§ Exercise goal
Could you retype all of the entries below word for word?
:: Data records
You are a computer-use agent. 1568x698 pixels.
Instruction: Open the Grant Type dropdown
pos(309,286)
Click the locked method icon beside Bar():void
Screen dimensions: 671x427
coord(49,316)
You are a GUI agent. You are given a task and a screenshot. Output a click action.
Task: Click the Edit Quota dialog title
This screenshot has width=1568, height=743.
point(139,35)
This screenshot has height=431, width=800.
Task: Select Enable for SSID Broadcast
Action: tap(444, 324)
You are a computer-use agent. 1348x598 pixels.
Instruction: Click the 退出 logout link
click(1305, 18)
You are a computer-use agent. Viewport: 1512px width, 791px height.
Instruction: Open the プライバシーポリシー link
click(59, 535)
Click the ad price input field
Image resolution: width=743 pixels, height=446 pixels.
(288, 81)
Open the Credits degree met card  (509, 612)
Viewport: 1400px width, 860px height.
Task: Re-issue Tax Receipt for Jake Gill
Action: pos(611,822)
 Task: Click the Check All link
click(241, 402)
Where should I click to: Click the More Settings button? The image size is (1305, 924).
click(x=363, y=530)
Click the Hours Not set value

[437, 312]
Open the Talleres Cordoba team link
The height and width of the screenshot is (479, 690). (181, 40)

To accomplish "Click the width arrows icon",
::::
§ Result of the exercise
You are a computer-use agent. 1568x698 pixels.
Instruction: Open the Grant Type dropdown
pos(309,286)
Click the locked method icon beside Bar():void
Screen dimensions: 671x427
coord(49,316)
You are a GUI agent. You are given a task and a screenshot. Output a click action.
Task: Click the Edit Quota dialog title
This screenshot has width=1568, height=743.
point(139,35)
This screenshot has height=431, width=800.
Task: Select Enable for SSID Broadcast
Action: tap(444, 324)
You are a computer-use agent. 1348x598 pixels.
Instruction: Click the 退出 logout link
click(1305, 18)
You are a computer-use agent. Viewport: 1512px width, 791px height.
Instruction: Open the プライバシーポリシー link
click(59, 535)
Click the ad price input field
Image resolution: width=743 pixels, height=446 pixels.
(288, 81)
Open the Credits degree met card  (509, 612)
Viewport: 1400px width, 860px height.
Task: Re-issue Tax Receipt for Jake Gill
Action: pos(611,822)
 Task: Click the Check All link
click(241, 402)
Where should I click to: Click the More Settings button? The image size is (1305, 924).
click(x=363, y=530)
Click the Hours Not set value

[437, 312]
Open the Talleres Cordoba team link
The height and width of the screenshot is (479, 690). (181, 40)

To accomplish "Click the width arrows icon",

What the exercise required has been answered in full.